── Data for the task

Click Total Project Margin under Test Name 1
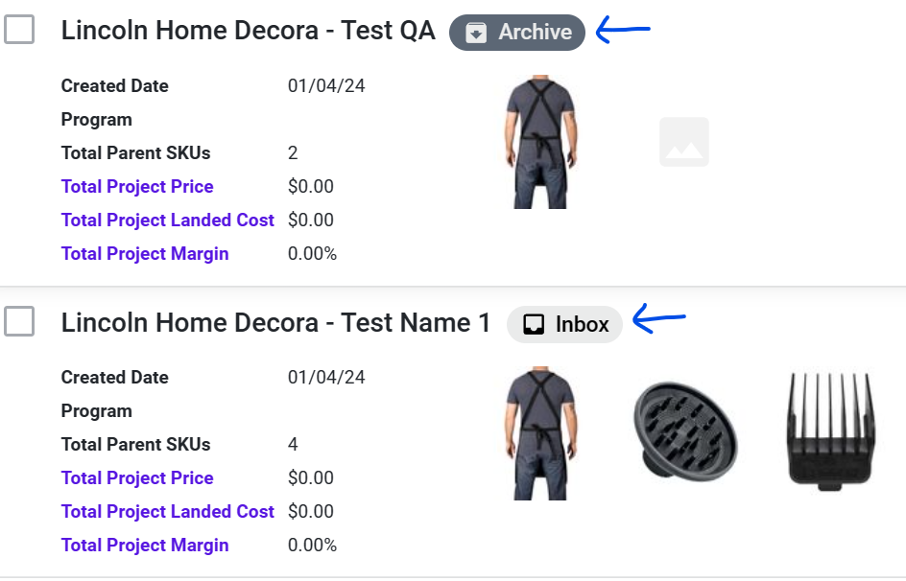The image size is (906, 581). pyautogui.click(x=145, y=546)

────
── Data for the task

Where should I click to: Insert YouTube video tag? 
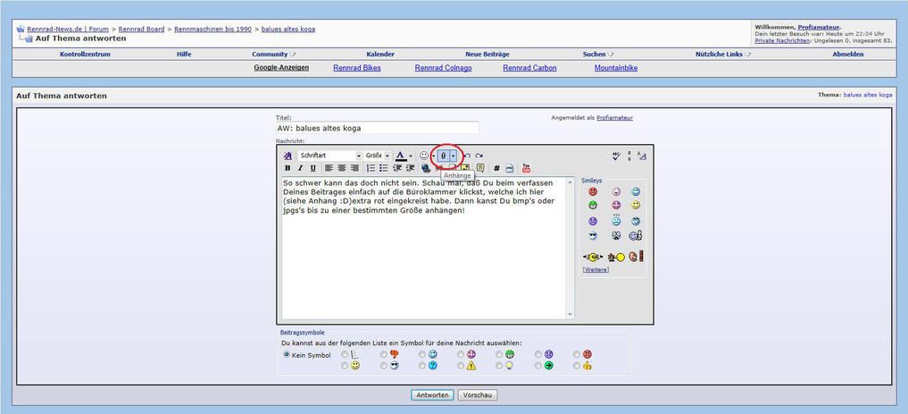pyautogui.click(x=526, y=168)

────
── Data for the task

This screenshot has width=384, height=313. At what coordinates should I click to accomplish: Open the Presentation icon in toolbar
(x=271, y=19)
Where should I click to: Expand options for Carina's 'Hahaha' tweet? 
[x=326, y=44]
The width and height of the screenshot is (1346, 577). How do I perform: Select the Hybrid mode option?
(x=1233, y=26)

────

◆ Problem ◆
Reproduce the records verbatim, starting with the line containing "This screenshot has" and ending with the line containing "(x=1233, y=26)", both lines included.

◆ Output of the task ◆
This screenshot has width=384, height=313. At what coordinates should I click to accomplish: Open the Presentation icon in toolbar
(x=271, y=19)
Where should I click to: Expand options for Carina's 'Hahaha' tweet? 
[x=326, y=44]
The width and height of the screenshot is (1346, 577). How do I perform: Select the Hybrid mode option?
(x=1233, y=26)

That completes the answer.